文・写真:しみずことみ
由木の記録を始めて1年。新たな学びへの扉が開かれた日
由木の地域のことを知りたくて、やみくもに史跡などを歩き始めてから、およそ1年が経った頃のことでした。
2023年11月9日、生涯学習センター南大沢分館で開催された講演会「由木の暮らしの今むかし〜地域コミュニティと伝統行事〜」拝聴しました。
講師を務めたのは、元八王子市郷土資料館長であり、長年にわたって由木地域の歴史を見つめてこられた佐藤広さん。この講演は、のちに「由木ぶら散歩の会」の活動を通して再びご一緒させていただくことになる佐藤さんとの、最初の出会いでもありました。

2022.07.20 しみず撮影
「大沢」と呼び続ける場所の記憶
講演の冒頭、佐藤さんはこんなふうに語られました。
「私は今でも、このあたりを“南大沢”ではなく“大沢”と呼んでしまうのです」。
かつてこの地域は「大沢村」と呼ばれており、明治期の町村制施行を機に「南大沢」という新たな地名が生まれました。けれども、長くこの地に暮らす人々のあいだでは、今もなお「大沢」の名が口にされ続けています。
地名の変化に、人の記憶が重なる。そうした日々の積み重ねの中で、土地の歴史が静かに息づいていることを教えてくれるエピソードでした。

2022.07.20 しみず撮影
由木の村と人々の営み
江戸時代はじめ、由木地域を含むこの一帯の村々は、「村切り」と呼ばれる政策によってその境界が定められ、年貢を納めるための行政単位としての役割を担っていました。
けれども、そうした制度の枠組みのなかにも、さらに長い時間をかけて育まれてきた暮らしがありました。
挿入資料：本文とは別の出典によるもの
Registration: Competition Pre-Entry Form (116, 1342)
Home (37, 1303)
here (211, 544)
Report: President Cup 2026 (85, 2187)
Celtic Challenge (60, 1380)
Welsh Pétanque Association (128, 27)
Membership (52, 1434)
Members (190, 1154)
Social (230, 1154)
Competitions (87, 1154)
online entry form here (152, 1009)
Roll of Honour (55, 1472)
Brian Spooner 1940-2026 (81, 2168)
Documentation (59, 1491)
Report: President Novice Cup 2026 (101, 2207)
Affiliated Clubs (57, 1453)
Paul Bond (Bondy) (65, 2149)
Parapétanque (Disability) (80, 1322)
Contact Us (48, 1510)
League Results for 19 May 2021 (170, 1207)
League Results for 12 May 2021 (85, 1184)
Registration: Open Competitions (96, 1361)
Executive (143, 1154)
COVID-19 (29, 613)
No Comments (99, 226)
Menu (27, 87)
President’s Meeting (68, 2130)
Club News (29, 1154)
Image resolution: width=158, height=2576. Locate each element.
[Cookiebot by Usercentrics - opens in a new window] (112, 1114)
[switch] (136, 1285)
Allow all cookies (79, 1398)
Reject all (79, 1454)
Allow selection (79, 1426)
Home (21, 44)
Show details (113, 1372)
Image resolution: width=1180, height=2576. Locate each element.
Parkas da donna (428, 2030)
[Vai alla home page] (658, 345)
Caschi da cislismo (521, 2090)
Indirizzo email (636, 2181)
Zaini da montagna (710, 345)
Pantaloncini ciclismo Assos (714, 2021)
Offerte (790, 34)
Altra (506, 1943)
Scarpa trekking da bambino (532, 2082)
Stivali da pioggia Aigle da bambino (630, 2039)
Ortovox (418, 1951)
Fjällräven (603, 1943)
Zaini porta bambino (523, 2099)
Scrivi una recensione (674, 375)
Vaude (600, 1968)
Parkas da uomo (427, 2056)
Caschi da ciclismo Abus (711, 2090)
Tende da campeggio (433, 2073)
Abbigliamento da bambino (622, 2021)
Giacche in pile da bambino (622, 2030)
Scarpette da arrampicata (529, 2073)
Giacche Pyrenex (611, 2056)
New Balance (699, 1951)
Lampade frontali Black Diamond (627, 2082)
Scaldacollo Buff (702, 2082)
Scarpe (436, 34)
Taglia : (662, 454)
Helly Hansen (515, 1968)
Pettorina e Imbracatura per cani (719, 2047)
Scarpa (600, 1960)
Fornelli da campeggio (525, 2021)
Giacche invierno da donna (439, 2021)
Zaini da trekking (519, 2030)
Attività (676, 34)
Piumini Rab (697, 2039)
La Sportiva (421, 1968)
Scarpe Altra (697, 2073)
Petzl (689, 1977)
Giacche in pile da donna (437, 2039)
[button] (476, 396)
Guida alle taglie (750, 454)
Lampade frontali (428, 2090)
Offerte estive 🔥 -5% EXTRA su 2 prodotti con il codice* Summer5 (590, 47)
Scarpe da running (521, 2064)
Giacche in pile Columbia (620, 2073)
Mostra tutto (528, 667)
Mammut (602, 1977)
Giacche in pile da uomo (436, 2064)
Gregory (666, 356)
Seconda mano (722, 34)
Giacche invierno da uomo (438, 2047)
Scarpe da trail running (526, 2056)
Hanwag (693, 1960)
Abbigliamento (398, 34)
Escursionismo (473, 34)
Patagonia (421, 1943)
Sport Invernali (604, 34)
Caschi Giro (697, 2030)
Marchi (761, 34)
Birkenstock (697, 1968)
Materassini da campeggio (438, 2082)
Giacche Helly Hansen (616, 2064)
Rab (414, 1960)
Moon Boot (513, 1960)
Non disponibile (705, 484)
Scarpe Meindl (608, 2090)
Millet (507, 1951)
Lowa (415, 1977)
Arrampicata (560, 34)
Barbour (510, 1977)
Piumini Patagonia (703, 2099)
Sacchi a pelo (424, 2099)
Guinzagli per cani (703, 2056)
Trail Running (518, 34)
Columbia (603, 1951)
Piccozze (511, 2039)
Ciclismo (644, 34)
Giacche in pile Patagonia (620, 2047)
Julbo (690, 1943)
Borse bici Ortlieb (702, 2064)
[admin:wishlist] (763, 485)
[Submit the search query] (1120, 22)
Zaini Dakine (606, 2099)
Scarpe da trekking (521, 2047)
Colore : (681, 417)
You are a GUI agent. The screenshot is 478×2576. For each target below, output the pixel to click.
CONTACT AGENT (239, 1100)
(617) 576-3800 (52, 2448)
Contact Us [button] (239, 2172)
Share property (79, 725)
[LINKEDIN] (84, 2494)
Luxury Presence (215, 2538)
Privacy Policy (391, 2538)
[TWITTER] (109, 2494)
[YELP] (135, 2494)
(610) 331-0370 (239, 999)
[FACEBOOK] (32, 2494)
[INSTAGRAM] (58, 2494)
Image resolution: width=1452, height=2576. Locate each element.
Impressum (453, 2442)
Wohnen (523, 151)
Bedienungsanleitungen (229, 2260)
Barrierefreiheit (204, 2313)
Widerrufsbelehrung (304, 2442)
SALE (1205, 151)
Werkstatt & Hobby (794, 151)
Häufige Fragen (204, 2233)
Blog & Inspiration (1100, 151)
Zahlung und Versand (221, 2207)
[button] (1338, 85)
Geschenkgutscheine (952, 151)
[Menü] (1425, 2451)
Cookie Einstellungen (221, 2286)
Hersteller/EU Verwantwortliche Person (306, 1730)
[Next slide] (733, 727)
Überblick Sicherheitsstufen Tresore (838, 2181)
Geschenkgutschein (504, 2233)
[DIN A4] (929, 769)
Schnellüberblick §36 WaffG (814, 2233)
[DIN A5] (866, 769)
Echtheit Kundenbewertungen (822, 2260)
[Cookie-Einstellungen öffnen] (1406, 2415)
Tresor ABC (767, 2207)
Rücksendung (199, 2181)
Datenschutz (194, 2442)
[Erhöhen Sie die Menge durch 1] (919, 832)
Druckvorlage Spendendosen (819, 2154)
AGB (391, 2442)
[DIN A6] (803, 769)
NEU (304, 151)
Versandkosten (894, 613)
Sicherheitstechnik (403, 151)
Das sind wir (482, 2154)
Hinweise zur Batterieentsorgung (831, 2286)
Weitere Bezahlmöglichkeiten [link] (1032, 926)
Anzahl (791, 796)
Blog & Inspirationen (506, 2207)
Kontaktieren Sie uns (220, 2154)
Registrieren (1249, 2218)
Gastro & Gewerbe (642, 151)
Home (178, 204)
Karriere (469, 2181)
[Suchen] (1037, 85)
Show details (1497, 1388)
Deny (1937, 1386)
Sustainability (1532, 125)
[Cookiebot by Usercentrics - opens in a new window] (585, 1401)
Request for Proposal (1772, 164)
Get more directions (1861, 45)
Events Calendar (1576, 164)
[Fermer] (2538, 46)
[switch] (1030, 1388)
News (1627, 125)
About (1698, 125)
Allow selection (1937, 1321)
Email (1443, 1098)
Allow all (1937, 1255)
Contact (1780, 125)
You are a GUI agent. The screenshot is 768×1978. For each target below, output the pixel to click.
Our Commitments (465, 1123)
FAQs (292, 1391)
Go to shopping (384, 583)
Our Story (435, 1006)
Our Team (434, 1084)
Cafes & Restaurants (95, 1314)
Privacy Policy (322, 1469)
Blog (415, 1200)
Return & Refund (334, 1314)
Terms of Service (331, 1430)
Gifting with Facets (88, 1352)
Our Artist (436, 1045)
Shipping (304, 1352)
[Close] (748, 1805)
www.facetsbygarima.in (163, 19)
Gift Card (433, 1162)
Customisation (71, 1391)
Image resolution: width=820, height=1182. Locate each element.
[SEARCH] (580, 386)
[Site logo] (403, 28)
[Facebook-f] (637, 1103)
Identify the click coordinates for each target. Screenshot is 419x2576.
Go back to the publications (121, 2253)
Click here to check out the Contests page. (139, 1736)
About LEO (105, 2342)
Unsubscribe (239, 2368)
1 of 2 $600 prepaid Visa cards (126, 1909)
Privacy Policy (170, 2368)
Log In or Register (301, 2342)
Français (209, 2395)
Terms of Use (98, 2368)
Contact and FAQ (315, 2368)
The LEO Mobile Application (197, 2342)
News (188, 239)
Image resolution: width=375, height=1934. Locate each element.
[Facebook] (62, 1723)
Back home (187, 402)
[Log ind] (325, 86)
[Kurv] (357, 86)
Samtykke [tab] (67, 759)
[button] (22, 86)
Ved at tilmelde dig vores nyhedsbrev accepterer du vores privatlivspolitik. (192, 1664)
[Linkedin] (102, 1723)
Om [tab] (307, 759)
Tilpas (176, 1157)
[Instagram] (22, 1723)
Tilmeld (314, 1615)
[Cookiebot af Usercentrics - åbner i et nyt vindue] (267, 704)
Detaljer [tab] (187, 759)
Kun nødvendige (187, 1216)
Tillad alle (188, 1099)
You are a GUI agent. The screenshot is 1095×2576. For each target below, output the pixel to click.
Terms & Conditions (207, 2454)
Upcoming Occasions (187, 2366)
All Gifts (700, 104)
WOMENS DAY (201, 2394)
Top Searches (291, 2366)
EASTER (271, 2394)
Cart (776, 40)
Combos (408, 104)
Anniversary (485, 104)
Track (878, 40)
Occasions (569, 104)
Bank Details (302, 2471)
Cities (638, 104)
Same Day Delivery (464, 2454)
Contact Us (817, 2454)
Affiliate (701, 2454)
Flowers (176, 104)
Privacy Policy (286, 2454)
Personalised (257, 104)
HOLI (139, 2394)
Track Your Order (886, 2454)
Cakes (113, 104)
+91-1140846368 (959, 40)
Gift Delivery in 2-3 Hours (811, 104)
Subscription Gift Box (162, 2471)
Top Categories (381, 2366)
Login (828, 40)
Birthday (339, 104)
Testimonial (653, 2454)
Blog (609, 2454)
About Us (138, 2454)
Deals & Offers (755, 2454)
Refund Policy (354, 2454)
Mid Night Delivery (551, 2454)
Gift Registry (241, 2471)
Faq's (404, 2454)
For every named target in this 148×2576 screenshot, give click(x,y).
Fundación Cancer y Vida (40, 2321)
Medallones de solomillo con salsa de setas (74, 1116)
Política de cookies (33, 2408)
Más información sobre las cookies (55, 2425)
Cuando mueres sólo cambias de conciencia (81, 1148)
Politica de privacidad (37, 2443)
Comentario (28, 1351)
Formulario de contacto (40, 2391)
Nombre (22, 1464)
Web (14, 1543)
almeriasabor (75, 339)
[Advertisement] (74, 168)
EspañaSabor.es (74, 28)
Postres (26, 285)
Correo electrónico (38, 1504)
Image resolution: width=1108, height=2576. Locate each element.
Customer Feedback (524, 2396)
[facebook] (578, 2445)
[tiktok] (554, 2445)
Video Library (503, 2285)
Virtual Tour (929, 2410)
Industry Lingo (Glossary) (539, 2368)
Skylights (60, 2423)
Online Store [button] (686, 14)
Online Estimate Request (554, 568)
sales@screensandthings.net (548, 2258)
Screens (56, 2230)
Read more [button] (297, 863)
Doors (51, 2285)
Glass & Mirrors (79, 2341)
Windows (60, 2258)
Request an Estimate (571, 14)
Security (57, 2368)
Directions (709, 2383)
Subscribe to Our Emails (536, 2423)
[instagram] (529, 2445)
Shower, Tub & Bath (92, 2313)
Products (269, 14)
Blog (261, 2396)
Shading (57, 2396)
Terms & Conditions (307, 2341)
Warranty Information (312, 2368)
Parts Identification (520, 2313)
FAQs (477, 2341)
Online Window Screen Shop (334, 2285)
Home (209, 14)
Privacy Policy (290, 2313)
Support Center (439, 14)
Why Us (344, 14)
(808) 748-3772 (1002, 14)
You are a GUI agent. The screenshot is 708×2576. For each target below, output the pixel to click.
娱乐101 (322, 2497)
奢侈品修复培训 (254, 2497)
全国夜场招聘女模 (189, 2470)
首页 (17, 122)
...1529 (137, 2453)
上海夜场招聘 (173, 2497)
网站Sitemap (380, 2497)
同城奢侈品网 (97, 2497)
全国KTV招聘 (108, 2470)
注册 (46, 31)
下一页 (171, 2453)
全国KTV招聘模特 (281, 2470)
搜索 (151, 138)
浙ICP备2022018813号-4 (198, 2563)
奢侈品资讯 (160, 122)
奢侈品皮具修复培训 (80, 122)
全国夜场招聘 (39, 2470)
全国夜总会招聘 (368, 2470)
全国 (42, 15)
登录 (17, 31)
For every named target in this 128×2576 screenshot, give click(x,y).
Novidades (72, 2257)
山のかたちや水の流れに寄り添うように形成された集落では、人と人とのつながりこそが生活の基本でした。
文化10年(1827)に幕府が設置した「寄場組合(よせばくみあい)」と呼ばれる地域間の協力体制も、そうした背景から生まれたものです。これは治安維持のための仕組みでしたが、隣り合う村々が手を取り合い、助け合いながら日々の暮らしを支え合っていたことの証でもあります。
佐藤広さんは、こうした地域の構造について、現代の八王子市における高尾警察署・八王子警察署・南大沢警察署の担当区域の違いにも似た感覚があると語ってくださいました。
時代が変わり、制度や仕組みがどれほど移ろっても、人々のあいだに息づく絆や信頼のかたちは、形を変えながらも静かに受け継がれてきた——。その思いを、記録という形に留めておきたいと、あらためて感じるお話でした。

2022.07.20 しみず撮影
変わりゆく風景の中で
やがて時代は、昭和から平成、そして令和へと移り変わっていきます。
とりわけ多摩ニュータウン開発以降、由木地域の風景は大きく姿を変えました。田畑や里山は整然とした街区へと生まれ変わり、かつての暮らしの面影は少しずつ地図の上から消えていったようにも見えます。
それでも、神社や石仏、谷戸の地形、道に残された名前など、あの時代の痕跡は今も確かに私たちの足元に残されています。
「歴史や文化は消えない。静かに土地に息づいている」——佐藤さんのこの言葉は、私が普段歩きながら見つめているものたちの意味を、あらためて問い直すきっかけになりました。
日常に埋もれた風景の中に、小さな祈りのかたちや記憶の断片を見つけていくこと。それはきっと、これからの私たちがこの土地とどのように向き合っていくかを考える、大切な手がかりなのだと思います。

2022.07.20 しみず撮影
点が線になる瞬間
「点と点がつながり、やがて線になっていく」
講演の最後に佐藤さんが語ったこの言葉が、今も耳に残っています。
ふと足を止めた場所で写真を撮る。気になった景色に目をとめる。そして、その風景を記録する。そんな日々のささやかな営みが、やがてこの土地の記憶を照らし出し、見えなかったつながりを少しずつ浮かび上がらせてくれます。
歩くこと。見つめること。記録すること——
それらは一つひとつでは何気ない行為に思えるかもしれません。でも、それらが折り重なって線になるとき、初めて地域の物語が輪郭を持ちはじめるのだと感じます。
私自身もまた、その歩みの途中にいます。
由木という土地に出会い、歩き、写真を撮り、言葉を綴っていくなかで、この地域の歴史が少しずつ私のなかにも根を下ろし始めているのを感じています。
だからこそ、佐藤さんの言葉は、記録者としての原点に静かに立ち返らせてくれるものであり、これからもこの歩みを続けていこうという意志を、あらためて胸に刻ませてくれるものでした。

2024.05.08 しみず撮影
そして、この出会いが次の一歩へ
この日の講演は、私にとって由木という場所をより深く知るための、大きなきっかけとなりました。地域に残る歴史や人々の記憶に出会い、それをどう記録し、伝えていくかを考えるひとつの始まりだったのだと思います。
そして何より、この出会いをきっかけに「由木ぶら散歩の会」の活動の中で、再び佐藤広さんとご一緒する機会を得たこと。その後の歩みへとつながっていく縁のはじまりを、今もあたたかく思い返します。
何度でも振り返りたくなるような、そんな時間でした。